──────── Exercise inputs ────────
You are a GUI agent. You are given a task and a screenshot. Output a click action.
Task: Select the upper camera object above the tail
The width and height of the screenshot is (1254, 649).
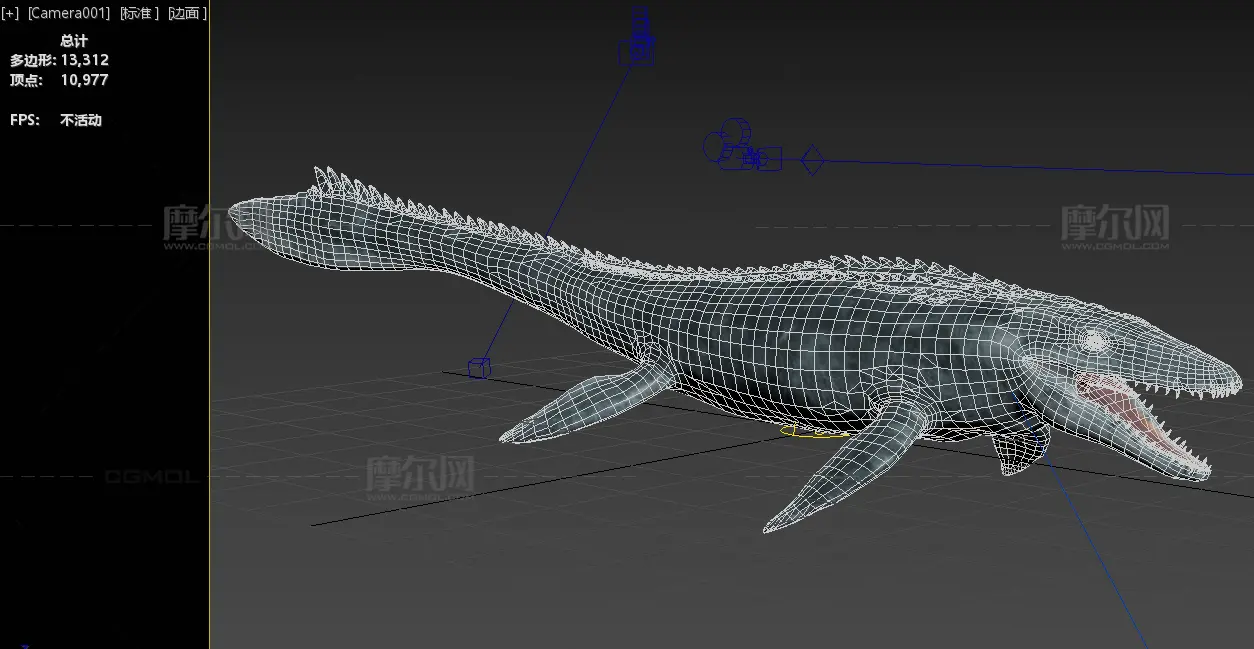coord(637,38)
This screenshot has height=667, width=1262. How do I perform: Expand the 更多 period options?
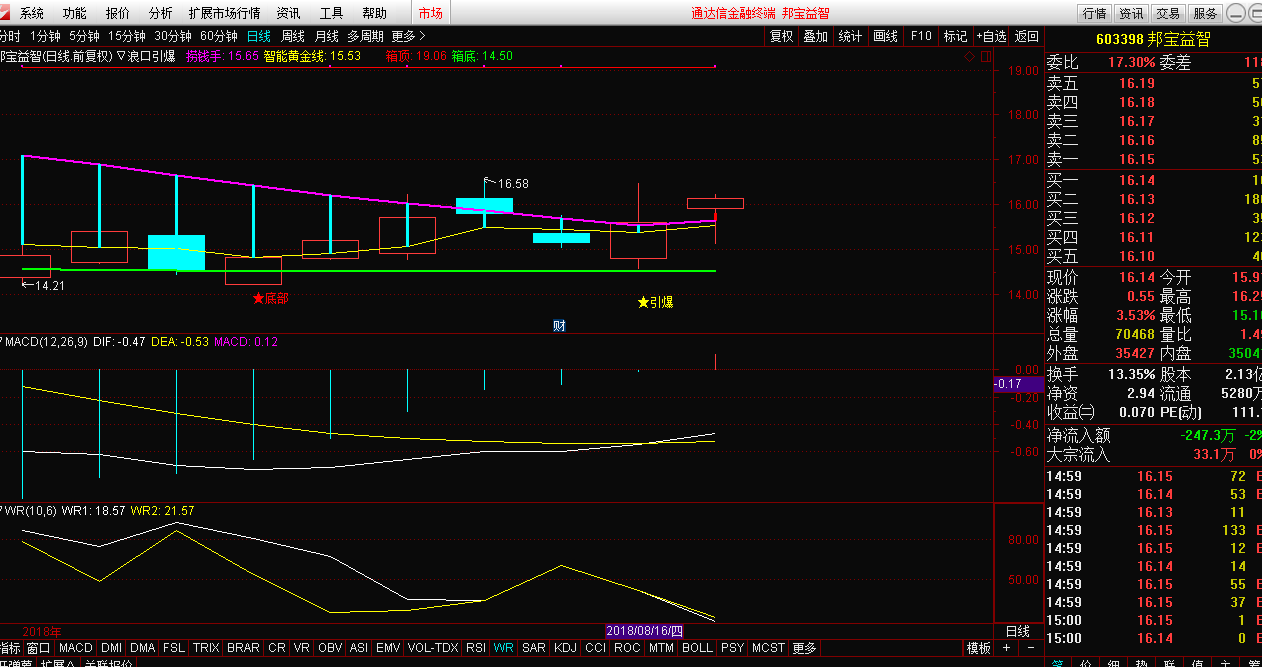408,36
────────
Task objective => Lines from the one holding "The width and" to the end of the data, both ends included, are to be given again exactly; no pictures belong in the copy.

Response area =>
The width and height of the screenshot is (1254, 649).
coord(637,38)
This screenshot has height=667, width=1262. How do I perform: Expand the 更多 period options?
408,36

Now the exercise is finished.